The present invention also relates to a process for preparing a granulate comprising a coating for prolonged release, and said process comprises one or more steps of applying a coating agent consisting of copolymers of methacrylates and acrylates
Eudragit® RL, Eudragit11 L100, shellac, cellulose derivatives, especially ethylcellulose, and acrylic derivatives.
The granules thus obtained allow a modified or delayed release of the active principles (modified release granules).
The presence of this coating for modified release allows, in particular, to increase the apparent half-life of the active ingredients.
The present invention also relates to a granulate capable of being obtained according to the process as defined above.
The present invention also relates to a granulate of at least two active ingredients, characterized in that it comprises a solid core which is the support of the active ingredients, and in that the active ingredients are not plant extracts.
The granules of the present invention have a characteristic structure of the core-shell type, where the core is not of the same nature as the active principles that form the shell.
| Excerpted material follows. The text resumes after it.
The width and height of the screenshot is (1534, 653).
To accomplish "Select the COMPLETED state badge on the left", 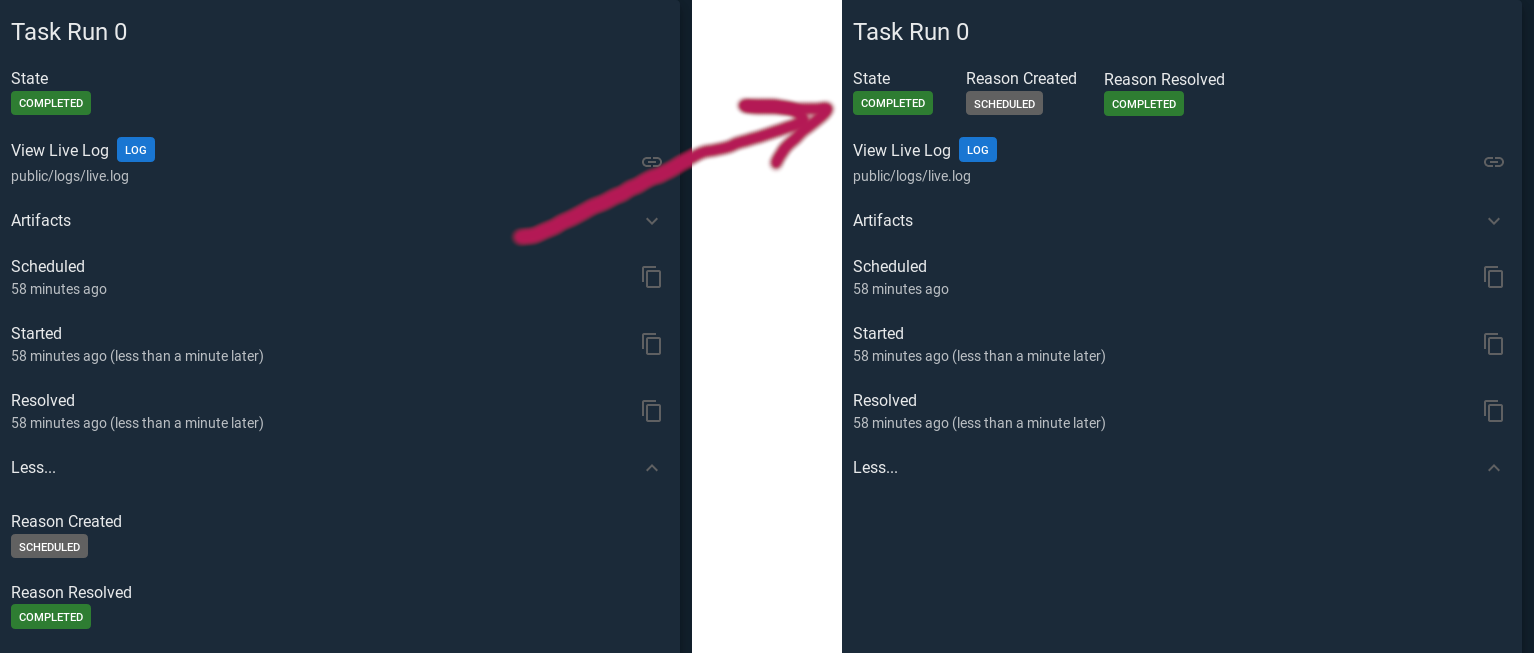I will [50, 103].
Therefore, these granulates have a multilayer structure. In effect, the active ingredients are deposited on the core and, therefore, form a layer (or shell) deposited around that core (or support).
The core of the granules can also be considered as a support on which the particles of the active ingredients will be fixed.
The core is constituted by solid particles, and the active principles supported by said core are also in solid form.
The present invention is based, therefore, on the same point of a new multiparticular oral form.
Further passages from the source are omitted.